The Supreme Court, in an order on June 7, had directed the Municipal Corporation of Faridabad (MCF) to “take all essential measures to remove encroachments on the subject forest land without any exception”, giving the civic body six weeks to complete the task.
On Thursday, the temperature in Faridabad rose to 43 degrees but there was no respite through fans or desert coolers at Khori Gaon. According to residents, both electricity and water supply have been cut off for over two weeks now.
Ten-year-old Aamna wiped the sweat off her mother Razia’s forehead with a dupatta and fanned her vigorously with a bamboo hand fan as they sat on the floor of a dark room in their home. Razia’s knee had been injured on Wednesday when residents and police clashed after people were stopped from holding a meeting in the village’s Ambedkar Park.
Haryana Chief Minister Manohar Lal Khattar announced Wednesday that the government had identified 1,400 families in the village, where members are voters in Haryana, and that it will relocate them to vacant flats in Dabua Colony in Faridabad at prescribed rates and easy access to loans.
But Razia says that is not an option she is willing to reconsider: “Our family sold its land in Moradabad to buy this land for Rs 12 lakh around 12 years ago. If this was the government’s forest land, why were there facilities of water and electricity here for residents? How were we to know? If our living here had to be stopped, why wasn’t it stopped then? Why are our lives being turned upside down? I don’t want anything from the government, I insist on being able to live in this home my family built.” She lives in their home with her three children.
Many residents across the sprawling settlement similarly argue that they had spent lakhs of rupees to buy the land their homes are on from ‘builders’.
According to Fatima (55), the homes they built also accommodate their future plans. “We sold our land in Badaun to buy 100 square yards of land here 15 years ago. We have a house with three rooms where my husband and I live with our four sons, two daughters-in-law and two grandchildren. We thought that when our third son gets married, we’ll expand our house with two more rooms on another floor. How will we all live in a small flat?” she said.
At the same time, the living conditions, without electricity and water, are almost unlivable during the current heat wave. Women and children go to nearby residential areas with buckets which they fill from borewells and carry back for their use multiple times a day. Families are also buying 20 litre canisters of drinking water, which they say is a financial strain.

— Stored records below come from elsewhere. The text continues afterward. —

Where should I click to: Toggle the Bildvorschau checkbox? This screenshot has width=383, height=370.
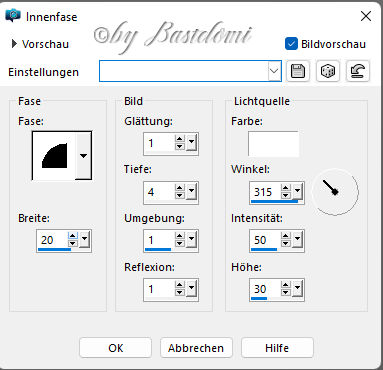tap(291, 44)

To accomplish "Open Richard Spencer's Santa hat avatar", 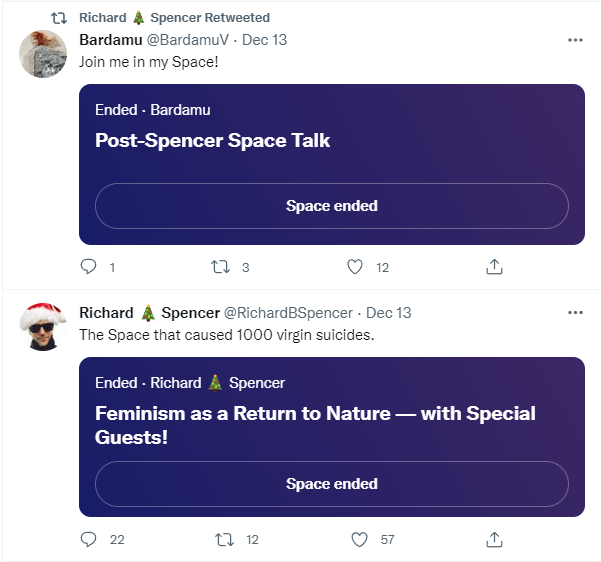I will click(43, 327).
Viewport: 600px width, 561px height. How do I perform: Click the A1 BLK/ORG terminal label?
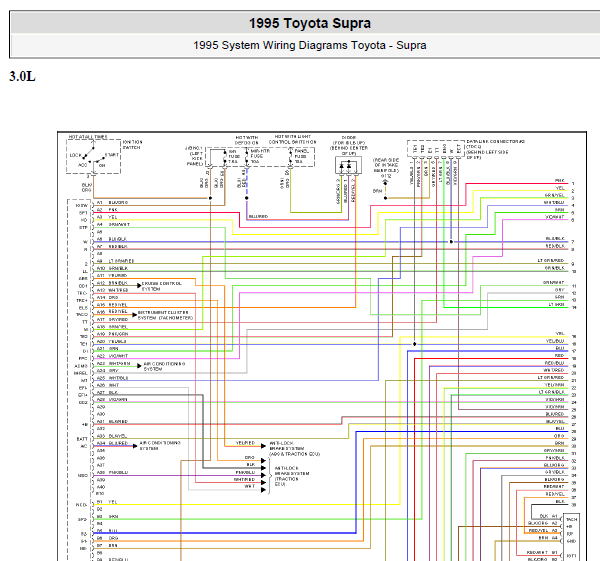tap(112, 202)
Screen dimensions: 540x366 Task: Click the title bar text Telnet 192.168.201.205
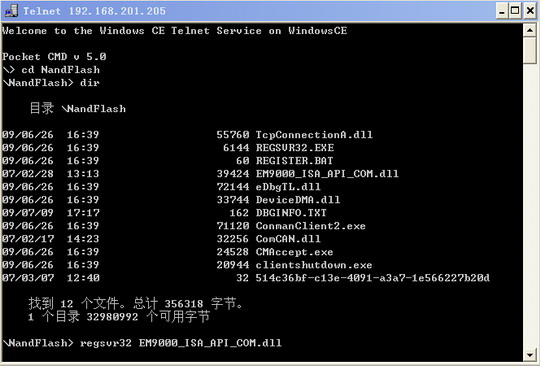94,11
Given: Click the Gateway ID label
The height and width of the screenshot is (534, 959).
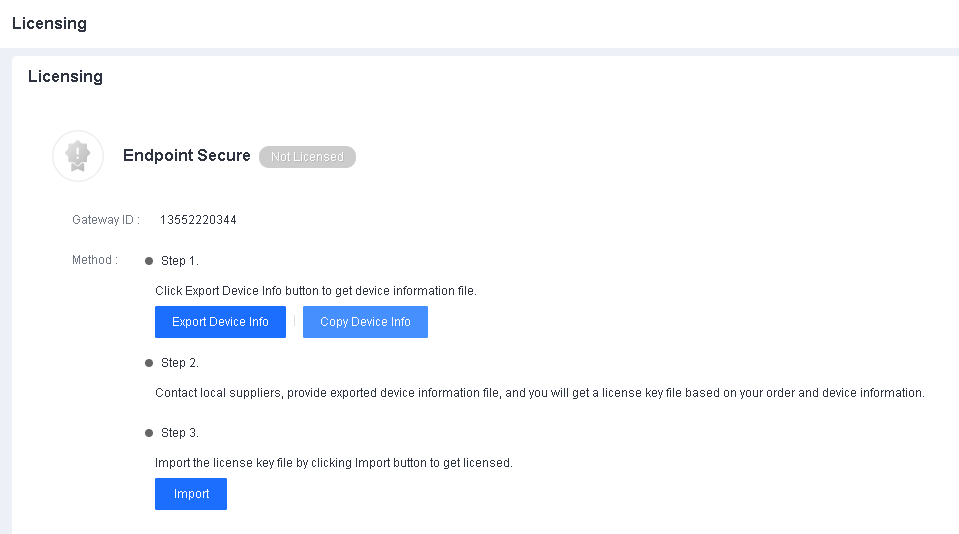Looking at the screenshot, I should pos(105,220).
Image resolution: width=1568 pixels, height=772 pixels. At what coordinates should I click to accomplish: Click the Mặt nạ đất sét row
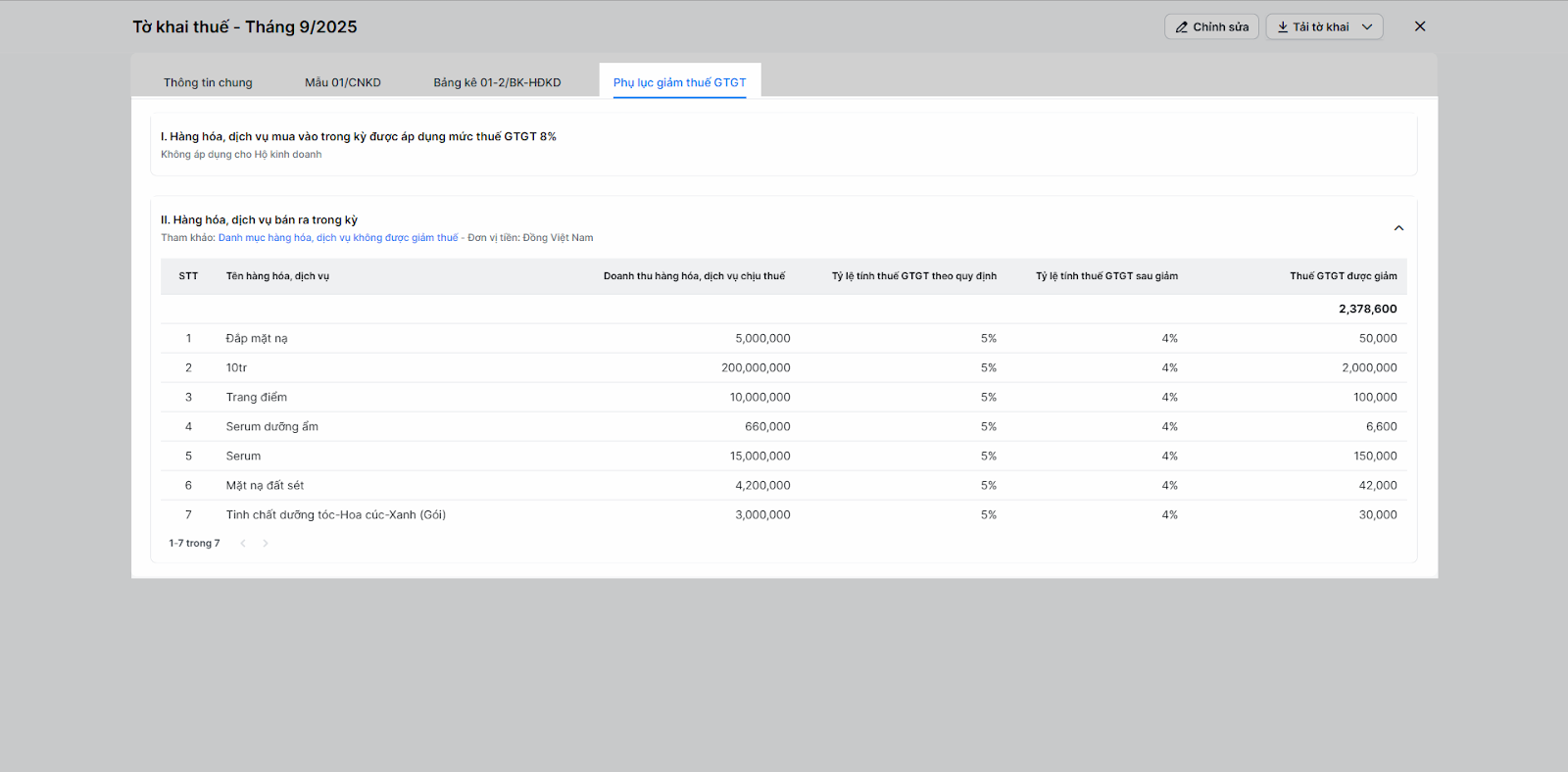point(265,486)
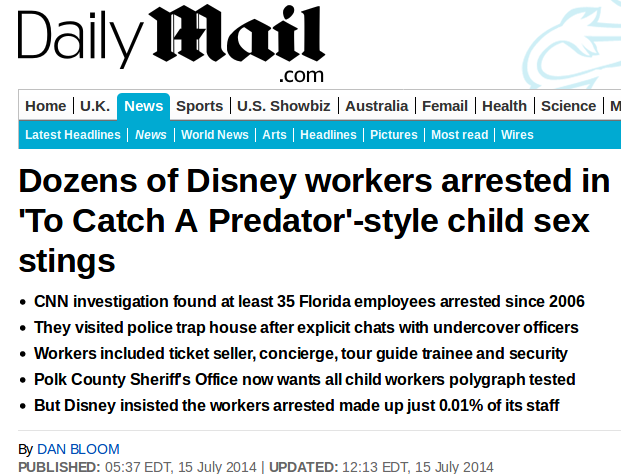
Task: Click the Daily Mail logo
Action: (x=171, y=43)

Deputy Commissioner of Faridabad Yashpal said, “There was no water supply that this area was receiving from the Government of Haryana. Whatever was being provided may have been from Delhi, so officials there would be the right people to speak more on this…”
Regarding allegations of electricity to the village being disconnected, an official from Dakshin Haryana Bijli Vitaran Nigam (DHBVN), speaking on the condition of anonymity, said, “We had only 46 registered connections from there, but there are thousands of homes in the village. The others were, as far as we can tell, getting electricity through illegal means or maybe from Delhi. The connections that were taken through us have also now been disconnected since the Supreme Court has found that people have settled there illegally and directed the land be cleared.”
According to DM South East Vishwendra, “There are some households which were electrified from Delhi through Faridabad, those have been discontinued.” He said Delhi Jal Board tankers continue to be supplied on the ‘Delhi side’ of the settlement.
Meanwhile, personnel from Suraj Kund police station took rounds of the settlement during the day and asked residents to fill a form requesting information such as when residents bought land, from whom, and how much. “We are requesting cooperation from the residents so that we can identify those who have tricked them so that action can be taken against them,” said a police officer as they went around.
While many were wary of speaking to the police, some said they were not among those who had bought land there, staking their claim to reside there. “My parents came here around 60 years back from Bharatpur in Rajasthan to work, and they built a home here. I was born here and this is our home. The Faridabad Municipal Corporation was created in 1993 and we were here long before that,” said Raju (65).